What Is Benign Intracranial Hypertension?

Benign intracranial hypertension, also known as primary intracranial hypertension, pseudodocerebri tumor, is characterized by increased intracranial hypertension. It often starts with headache, and can be accompanied by nausea and vomiting. The disease is more common in obese, adolescent or young women. It is reported that more than 90% of patients are women, and more than 90% of patients are obese. In the United States, the prevalence rate is 1 / 100,000 per year in the general population, but 19 / 100,000 per year in obese women aged 20-44 (Durcan et al., 1988).

Benign intracranial hypertension

Introduction to Benign Intracranial Hypertension

Benign intracranial hypertension, also known as primary intracranial hypertension, pseudodocerebri tumor, is characterized by increased intracranial hypertension. It often starts with headache, and can be accompanied by nausea and vomiting. The disease is more common in obese, adolescent or young women. It is reported that more than 90% of patients are women, and more than 90% of patients are obese. In the United States, the prevalence rate is 1 / 100,000 per year in the general population, but 19 / 100,000 per year in obese women aged 20-44 (Durcan et al., 1988).

Benign intracranial hypertension symptoms and signs

The most common clinical symptoms are headache (94%); followed by transient blurred vision (68%); pulsatile intracranial noise (58%); diplopia (38%, mostly horizontal) or blindness (30%) .
Headaches can be frontotemporal (common) or occipital dull or cuff-like pain; they can be diffuse or unilateral. Common signs are varying degrees of fundus optic disc edema, and unilateral or bilateral abductor nerve palsy may also be present. Peripheral visual field, especially the reduction of the nasal or subnasal visual field and the enlargement of blind spots are also common. Due to alertness and early diagnosis of this disease in recent years, a considerable number of patients have no or only mild fundus edema. Other neurological examinations and mental states are normal.
CT or MRI examination of the brain parenchyma is normal, the shape and size of the ventricle should be normal or slightly reduced (ventricular stenosis), the sphenoidal saddle may be enlarged and filled with cerebrospinal fluid (empty sphenoidal).
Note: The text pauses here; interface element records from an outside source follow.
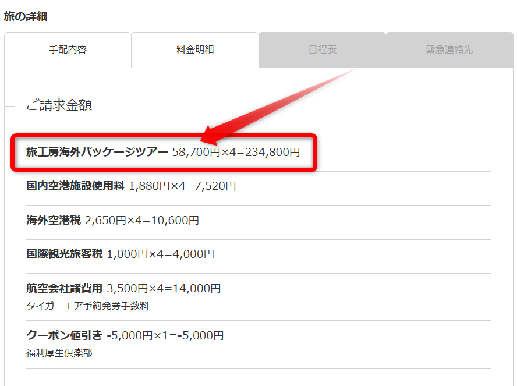
Task: Click the 4,000円 tourist tax amount
Action: click(195, 254)
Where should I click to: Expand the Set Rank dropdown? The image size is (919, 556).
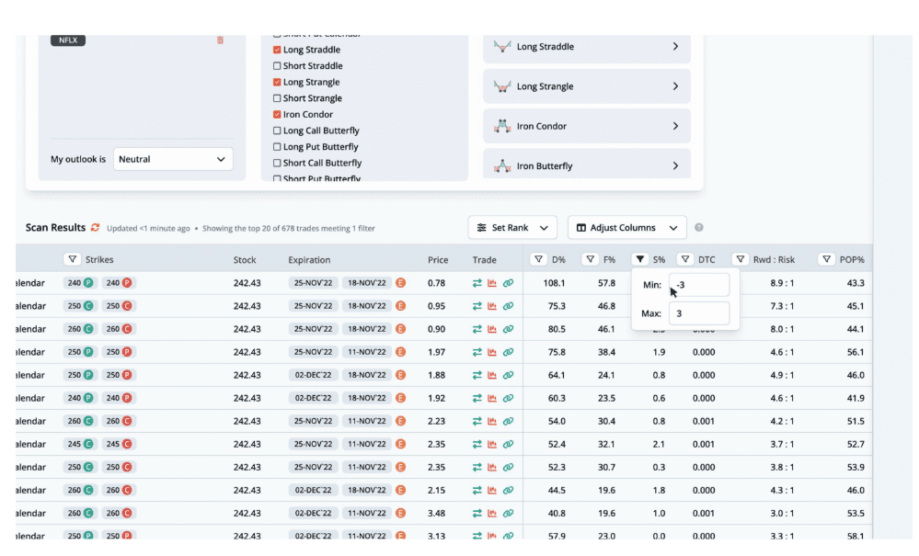click(512, 228)
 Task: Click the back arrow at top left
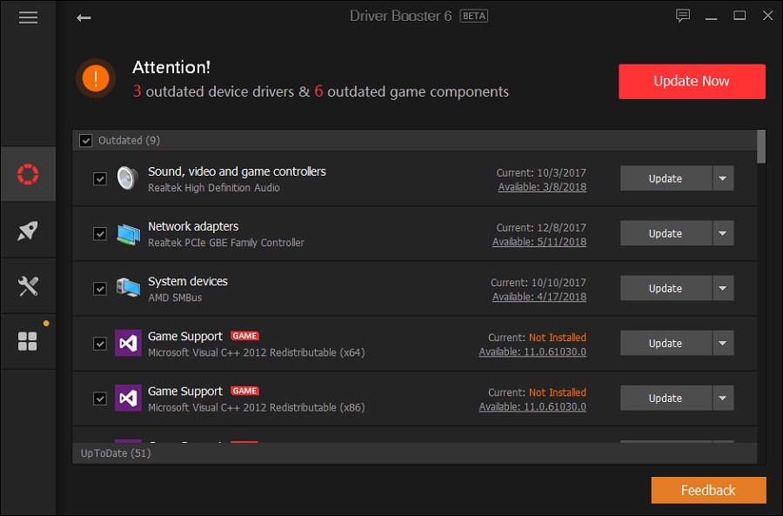click(x=84, y=17)
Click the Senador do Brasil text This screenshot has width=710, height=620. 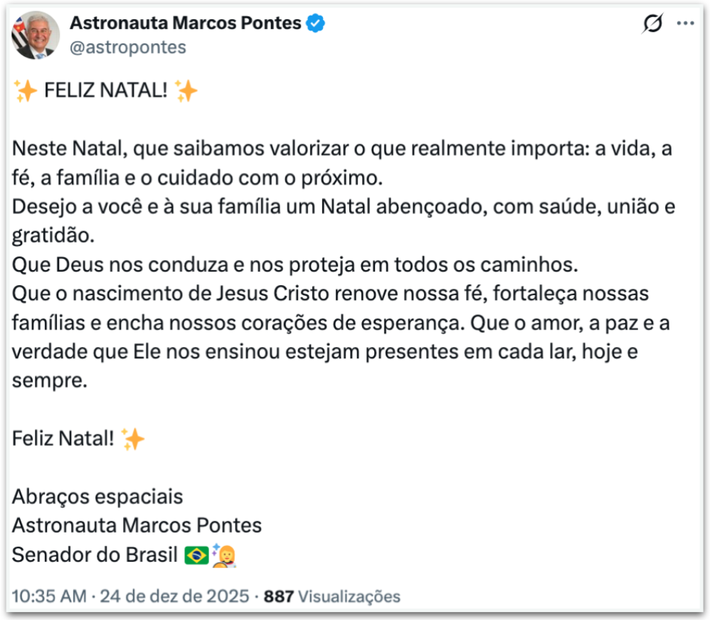tap(95, 555)
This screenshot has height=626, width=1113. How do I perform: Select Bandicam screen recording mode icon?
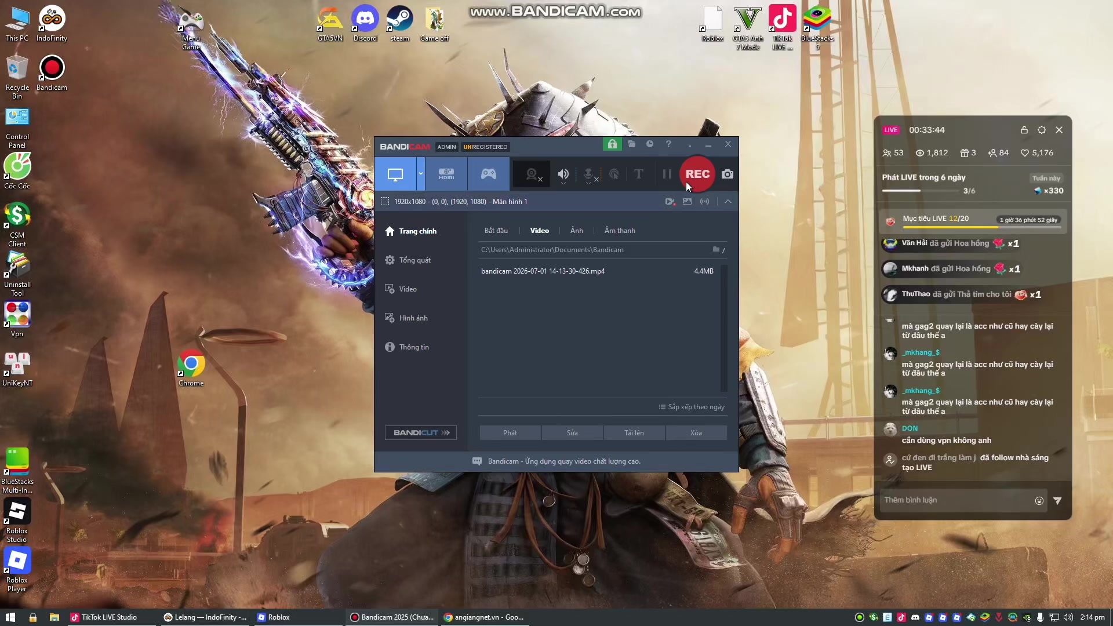(x=395, y=174)
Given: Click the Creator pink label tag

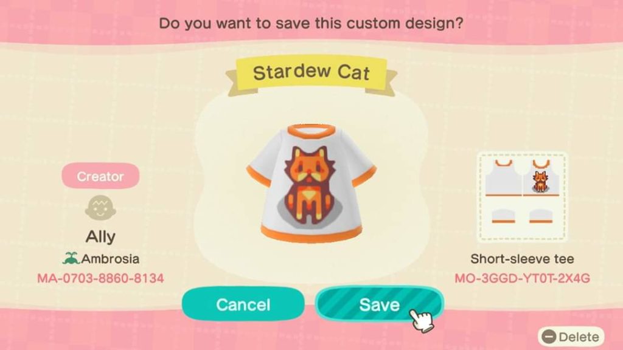Looking at the screenshot, I should point(100,176).
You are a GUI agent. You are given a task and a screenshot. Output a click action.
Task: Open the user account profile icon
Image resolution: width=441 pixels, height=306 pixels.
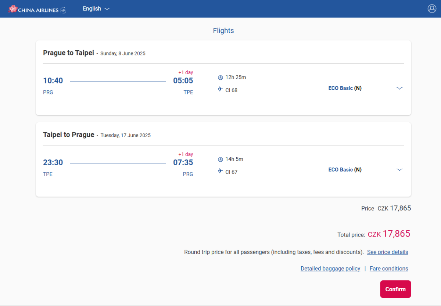432,9
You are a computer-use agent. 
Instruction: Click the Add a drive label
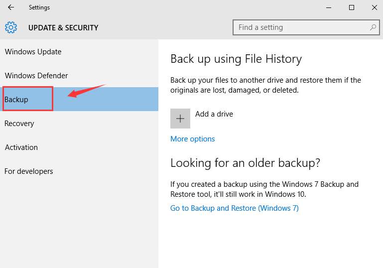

All patients had increased cerebrospinal fluid (CSF) pressure during lumbar puncture examination, and the pressure increase was mostly 250 450mmH2O.

Diagnosis of benign intracranial hypertension

Diagnostic criteria for benign intracranial hypertension

1. There are symptoms and signs of increased intracranial pressure.
2. Nerve examination showed no localized signs.
3. Except for the increase of cerebrospinal fluid pressure, there is no abnormality in neuro-diagnostic examination (no deformation, displacement or obstruction of ventricle system).
4. The patient is conscious.
5. There are no other causes that can cause increased intracranial pressure.
6. If the cerebrospinal fluid examination is abnormal, the diagnosis is unsuccessful.

Laboratory tests for benign intracranial hypertension

1. The cerebrospinal fluid examination pressure is generally higher than 200mmH2O, and the CSF routine laboratory examination is usually normal.
2. Necessary and selective examinations The blood routine, blood electrolytes, blood glucose, and immune items are selected based on the possible etiology, which is of differential diagnosis significance.

Other auxiliary examinations of benign intracranial hypertension

1. For chronic intracranial hypertension syndrome, plain radiographs of the skull can reveal sphenoid saddles, especially the destruction or absorption of the bones in the back of the saddle and the anterior and posterior beds. .
2. For those patients with objective signs of increased intracranial pressure or positive findings of neurological examination or clinically suspected of increased intracranial pressure, early CT or MRI should be performed.